壽星最大,不是嗎?就算她做了惹他不高興的事,他就不能原諒她嗎?
「我先走了!」杜東元先她一步穿好衣服,冷著臉離開。
她又氣又急,又是委屈,想她江雪從小到大有多少男人愛慕,她偏偏只看中他,他就不能讓讓她,對她更溫柔體貼一點嗎?
「杜東元,我恨你……」她咬牙切齒,好不容易把拉鏈拉上了,穿上針織小外套,拿起包包便倉皇下樓。
追到飯店大廳,左顧右盼,都不見杜東元的人影,他真的丟下她了,在她生日這天,把她獨自丟在這令人難堪的境地。
她站在飯店大廳一座小巧的羅馬式噴泉旁,正發愣著,一道沙啞的聲嗓在她身後揚起。
「小雪。」
她怔然回眸,望向那個不該出現於此的男人。「明澤,你怎麼會在這裡?你從上海回來了?」
「嗯,今天下午到的。」他一身帥氣的西裝,照理說該顯得神采奕奕,但眼下隱隱泛著黑色,下巴也冒出些許鬍渣,精神似是有些萎靡。
「你住這家飯店?」怎麼這麼巧遇上了?江雪懊惱地偷偷咬唇,偏偏讓他看到最狼狽的自己。
他沒回答她的問題,只是看著她,墨眸深不可測。「我剛剛看見杜東元了,他看起來心情不好。」
她目光游移,下意識地想逃避他的視線。
「你們吵架了。」這是肯定句。
她繼續保持靜默。
「今天是你二十歲生日。」他又說。
她一凜,知道他都猜到了,心韻憤然加速,抬頭瞪他。
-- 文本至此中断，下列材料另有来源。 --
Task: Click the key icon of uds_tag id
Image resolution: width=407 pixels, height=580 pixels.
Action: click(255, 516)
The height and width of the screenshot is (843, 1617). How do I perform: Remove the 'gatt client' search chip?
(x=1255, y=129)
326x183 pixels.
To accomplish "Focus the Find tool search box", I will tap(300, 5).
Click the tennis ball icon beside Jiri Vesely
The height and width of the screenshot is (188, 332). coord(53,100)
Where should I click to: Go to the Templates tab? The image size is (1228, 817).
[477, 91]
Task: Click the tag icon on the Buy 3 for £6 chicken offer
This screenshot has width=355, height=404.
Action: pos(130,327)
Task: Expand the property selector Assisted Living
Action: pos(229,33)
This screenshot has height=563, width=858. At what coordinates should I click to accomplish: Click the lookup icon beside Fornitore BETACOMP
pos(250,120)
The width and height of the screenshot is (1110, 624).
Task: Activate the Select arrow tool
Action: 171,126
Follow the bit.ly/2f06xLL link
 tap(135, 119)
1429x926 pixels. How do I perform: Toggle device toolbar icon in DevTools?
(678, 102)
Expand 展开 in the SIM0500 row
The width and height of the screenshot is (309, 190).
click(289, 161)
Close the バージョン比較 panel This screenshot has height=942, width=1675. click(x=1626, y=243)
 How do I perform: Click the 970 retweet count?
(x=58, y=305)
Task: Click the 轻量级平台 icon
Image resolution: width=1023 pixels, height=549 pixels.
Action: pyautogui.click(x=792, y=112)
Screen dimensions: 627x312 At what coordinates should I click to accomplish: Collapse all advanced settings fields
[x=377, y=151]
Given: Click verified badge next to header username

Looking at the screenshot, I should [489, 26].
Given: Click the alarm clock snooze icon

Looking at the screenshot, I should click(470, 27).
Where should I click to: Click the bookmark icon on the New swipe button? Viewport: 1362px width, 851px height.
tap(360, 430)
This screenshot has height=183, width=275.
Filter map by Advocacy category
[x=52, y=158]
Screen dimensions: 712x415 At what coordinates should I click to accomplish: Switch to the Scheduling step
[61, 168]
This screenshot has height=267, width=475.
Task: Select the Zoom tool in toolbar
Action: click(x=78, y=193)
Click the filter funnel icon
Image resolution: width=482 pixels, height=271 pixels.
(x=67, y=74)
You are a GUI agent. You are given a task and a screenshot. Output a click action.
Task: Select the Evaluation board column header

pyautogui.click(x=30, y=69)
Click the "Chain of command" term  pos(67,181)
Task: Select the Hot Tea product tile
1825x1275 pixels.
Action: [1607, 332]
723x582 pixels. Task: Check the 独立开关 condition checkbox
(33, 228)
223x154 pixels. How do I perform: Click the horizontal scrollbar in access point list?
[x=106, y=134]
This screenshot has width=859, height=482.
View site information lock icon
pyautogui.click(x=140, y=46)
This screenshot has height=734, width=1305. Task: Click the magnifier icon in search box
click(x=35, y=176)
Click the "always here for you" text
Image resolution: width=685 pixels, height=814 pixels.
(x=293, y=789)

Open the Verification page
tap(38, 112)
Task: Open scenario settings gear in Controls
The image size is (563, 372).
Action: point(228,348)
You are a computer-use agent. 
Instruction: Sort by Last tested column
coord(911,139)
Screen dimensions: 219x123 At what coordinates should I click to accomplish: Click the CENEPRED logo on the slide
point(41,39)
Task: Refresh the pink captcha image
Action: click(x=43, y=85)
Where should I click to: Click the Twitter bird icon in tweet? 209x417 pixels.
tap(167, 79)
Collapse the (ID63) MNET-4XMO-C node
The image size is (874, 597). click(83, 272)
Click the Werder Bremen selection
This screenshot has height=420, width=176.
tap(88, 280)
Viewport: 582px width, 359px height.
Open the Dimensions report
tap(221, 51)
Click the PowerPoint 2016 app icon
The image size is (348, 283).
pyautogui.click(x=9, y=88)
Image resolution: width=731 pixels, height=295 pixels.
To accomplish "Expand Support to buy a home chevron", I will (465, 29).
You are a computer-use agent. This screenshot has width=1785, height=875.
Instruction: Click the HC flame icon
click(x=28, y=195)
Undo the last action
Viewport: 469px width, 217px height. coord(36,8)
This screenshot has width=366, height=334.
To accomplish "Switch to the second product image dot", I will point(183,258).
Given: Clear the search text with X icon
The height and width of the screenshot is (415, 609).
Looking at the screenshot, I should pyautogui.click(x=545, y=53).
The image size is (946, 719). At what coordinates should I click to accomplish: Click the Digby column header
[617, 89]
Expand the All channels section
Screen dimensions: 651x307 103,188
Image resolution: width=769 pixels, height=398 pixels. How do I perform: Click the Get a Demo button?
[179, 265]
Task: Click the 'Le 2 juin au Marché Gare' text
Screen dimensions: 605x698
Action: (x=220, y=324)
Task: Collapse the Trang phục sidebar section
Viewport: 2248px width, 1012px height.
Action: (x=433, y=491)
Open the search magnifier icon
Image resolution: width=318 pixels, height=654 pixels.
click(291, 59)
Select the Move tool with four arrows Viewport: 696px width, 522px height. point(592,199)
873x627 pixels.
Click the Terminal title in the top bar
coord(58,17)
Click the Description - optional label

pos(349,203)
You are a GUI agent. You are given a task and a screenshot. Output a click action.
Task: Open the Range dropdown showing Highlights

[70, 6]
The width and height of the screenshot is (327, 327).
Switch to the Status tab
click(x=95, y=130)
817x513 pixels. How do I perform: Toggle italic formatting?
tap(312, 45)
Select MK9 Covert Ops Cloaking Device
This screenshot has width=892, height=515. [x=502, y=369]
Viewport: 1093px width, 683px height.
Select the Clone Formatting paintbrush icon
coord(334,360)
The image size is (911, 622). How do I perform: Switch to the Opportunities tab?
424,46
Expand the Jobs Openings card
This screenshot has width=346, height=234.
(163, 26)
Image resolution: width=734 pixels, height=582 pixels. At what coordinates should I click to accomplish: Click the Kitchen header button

「對!我食言了,事到臨頭退縮了,所以他生氣了,怎樣?」
他沒說話,眸光陡然熠熠生輝,明亮異常。
這是在笑她嗎?他是在嘲笑她吧!江雪被他看得又羞又惱,正欲發話嗆他幾句,卻見一個身姿娉婷的女子來到他身邊,盈盈地對他笑。
「明澤,你等很久了嗎?」
江雪倏地凍住,腦海一片空白。
她呆呆地看著傅明澤對那個長得很具古典美的女人溫柔地說話,說自己也才剛到不久。不知為何,覺得心空空的……
「對了,我來幫你介紹一下,這位是江雪小姐。」他頓了頓。「小雪,這位是我在上海的同事,謝清婉。」
「原來你就是江小姐。」謝清婉像是久仰她的大名,對她笑得婉約甜美,宛如春天的花蕊。「你好,我是明澤的好朋友,其實我跟他小時候就認識了,他一直很照顧我。」